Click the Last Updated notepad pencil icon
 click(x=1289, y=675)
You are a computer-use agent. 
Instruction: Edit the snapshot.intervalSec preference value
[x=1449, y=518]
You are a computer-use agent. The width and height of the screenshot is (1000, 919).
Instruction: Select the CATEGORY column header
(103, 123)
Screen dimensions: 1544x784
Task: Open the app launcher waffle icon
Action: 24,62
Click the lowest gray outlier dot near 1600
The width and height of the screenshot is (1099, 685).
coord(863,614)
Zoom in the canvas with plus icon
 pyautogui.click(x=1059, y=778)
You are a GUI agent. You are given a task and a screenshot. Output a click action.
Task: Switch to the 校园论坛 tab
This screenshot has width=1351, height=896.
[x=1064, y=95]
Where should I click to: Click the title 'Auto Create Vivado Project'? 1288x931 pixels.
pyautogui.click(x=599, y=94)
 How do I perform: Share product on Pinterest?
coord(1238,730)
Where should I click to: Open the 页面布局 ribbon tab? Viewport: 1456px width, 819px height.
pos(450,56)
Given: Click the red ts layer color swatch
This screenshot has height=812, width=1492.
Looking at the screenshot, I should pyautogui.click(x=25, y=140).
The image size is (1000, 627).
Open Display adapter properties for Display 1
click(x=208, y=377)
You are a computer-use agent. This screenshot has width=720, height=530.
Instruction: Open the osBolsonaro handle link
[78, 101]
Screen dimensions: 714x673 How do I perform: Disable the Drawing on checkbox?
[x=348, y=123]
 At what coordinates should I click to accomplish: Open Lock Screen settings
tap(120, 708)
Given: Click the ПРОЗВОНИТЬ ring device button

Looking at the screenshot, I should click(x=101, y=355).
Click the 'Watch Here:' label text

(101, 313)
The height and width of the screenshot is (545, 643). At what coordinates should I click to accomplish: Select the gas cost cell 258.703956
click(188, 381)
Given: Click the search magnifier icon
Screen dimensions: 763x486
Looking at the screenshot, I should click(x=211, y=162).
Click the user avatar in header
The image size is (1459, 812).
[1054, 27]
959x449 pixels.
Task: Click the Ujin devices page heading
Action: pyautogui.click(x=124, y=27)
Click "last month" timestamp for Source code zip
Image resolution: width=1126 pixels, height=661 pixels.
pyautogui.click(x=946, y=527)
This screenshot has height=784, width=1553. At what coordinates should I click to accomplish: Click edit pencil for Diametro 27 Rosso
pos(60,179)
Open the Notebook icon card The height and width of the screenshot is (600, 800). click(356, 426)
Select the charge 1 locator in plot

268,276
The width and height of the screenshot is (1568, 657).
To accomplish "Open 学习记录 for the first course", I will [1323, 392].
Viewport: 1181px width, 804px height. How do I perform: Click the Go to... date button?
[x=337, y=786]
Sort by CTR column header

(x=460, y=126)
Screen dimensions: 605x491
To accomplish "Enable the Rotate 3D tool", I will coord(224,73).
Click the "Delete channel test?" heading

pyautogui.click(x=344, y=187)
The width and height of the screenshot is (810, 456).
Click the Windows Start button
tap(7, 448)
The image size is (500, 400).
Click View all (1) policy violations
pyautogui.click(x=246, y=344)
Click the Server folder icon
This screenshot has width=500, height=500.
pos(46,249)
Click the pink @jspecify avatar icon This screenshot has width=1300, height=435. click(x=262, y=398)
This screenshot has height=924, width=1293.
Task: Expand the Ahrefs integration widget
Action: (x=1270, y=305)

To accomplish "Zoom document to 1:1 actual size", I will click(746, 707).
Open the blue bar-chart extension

EXERCISE REQUIREMENTS – Rewrite the listing above with every "pencil" changed to "pen", leaving all else unchanged.

FULL RESPONSE –
Click the Last Updated notepad pen icon
 click(x=1289, y=675)
You are a computer-use agent. 
Instruction: Edit the snapshot.intervalSec preference value
[x=1449, y=518]
You are a computer-use agent. The width and height of the screenshot is (1000, 919).
Instruction: Select the CATEGORY column header
(103, 123)
Screen dimensions: 1544x784
Task: Open the app launcher waffle icon
Action: 24,62
Click the lowest gray outlier dot near 1600
The width and height of the screenshot is (1099, 685).
coord(863,614)
Zoom in the canvas with plus icon
 pyautogui.click(x=1059, y=778)
You are a GUI agent. You are given a task and a screenshot. Output a click action.
Task: Switch to the 校园论坛 tab
This screenshot has width=1351, height=896.
[x=1064, y=95]
Where should I click to: Click the title 'Auto Create Vivado Project'? 1288x931 pixels.
pyautogui.click(x=599, y=94)
 How do I perform: Share product on Pinterest?
coord(1238,730)
Where should I click to: Open the 页面布局 ribbon tab? Viewport: 1456px width, 819px height.
pos(450,56)
Given: Click the red ts layer color swatch
This screenshot has height=812, width=1492.
Looking at the screenshot, I should pyautogui.click(x=25, y=140).
The image size is (1000, 627).
Open Display adapter properties for Display 1
click(x=208, y=377)
You are a computer-use agent. This screenshot has width=720, height=530.
Instruction: Open the osBolsonaro handle link
[78, 101]
Screen dimensions: 714x673 How do I perform: Disable the Drawing on checkbox?
[x=348, y=123]
 At what coordinates should I click to accomplish: Open Lock Screen settings
tap(120, 708)
Given: Click the ПРОЗВОНИТЬ ring device button

Looking at the screenshot, I should click(x=101, y=355).
Click the 'Watch Here:' label text

(101, 313)
The height and width of the screenshot is (545, 643). At what coordinates should I click to accomplish: Select the gas cost cell 258.703956
click(188, 381)
Given: Click the search magnifier icon
Screen dimensions: 763x486
Looking at the screenshot, I should click(x=211, y=162).
Click the user avatar in header
The image size is (1459, 812).
[1054, 27]
959x449 pixels.
Task: Click the Ujin devices page heading
Action: pyautogui.click(x=124, y=27)
Click "last month" timestamp for Source code zip
Image resolution: width=1126 pixels, height=661 pixels.
pyautogui.click(x=946, y=527)
This screenshot has height=784, width=1553. At what coordinates should I click to accomplish: Click edit pen for Diametro 27 Rosso
pos(60,179)
Open the Notebook icon card The height and width of the screenshot is (600, 800). click(356, 426)
Select the charge 1 locator in plot

268,276
The width and height of the screenshot is (1568, 657).
To accomplish "Open 学习记录 for the first course", I will [1323, 392].
Viewport: 1181px width, 804px height. How do I perform: Click the Go to... date button?
[x=337, y=786]
Sort by CTR column header

(x=460, y=126)
Screen dimensions: 605x491
To accomplish "Enable the Rotate 3D tool", I will coord(224,73).
Click the "Delete channel test?" heading

pyautogui.click(x=344, y=187)
The width and height of the screenshot is (810, 456).
Click the Windows Start button
tap(7, 448)
The image size is (500, 400).
Click View all (1) policy violations
pyautogui.click(x=246, y=344)
Click the Server folder icon
This screenshot has width=500, height=500.
pos(46,249)
Click the pink @jspecify avatar icon This screenshot has width=1300, height=435. click(x=262, y=398)
This screenshot has height=924, width=1293.
Task: Expand the Ahrefs integration widget
Action: (x=1270, y=305)

To accomplish "Zoom document to 1:1 actual size", I will click(746, 707).
Open the blue bar-chart extension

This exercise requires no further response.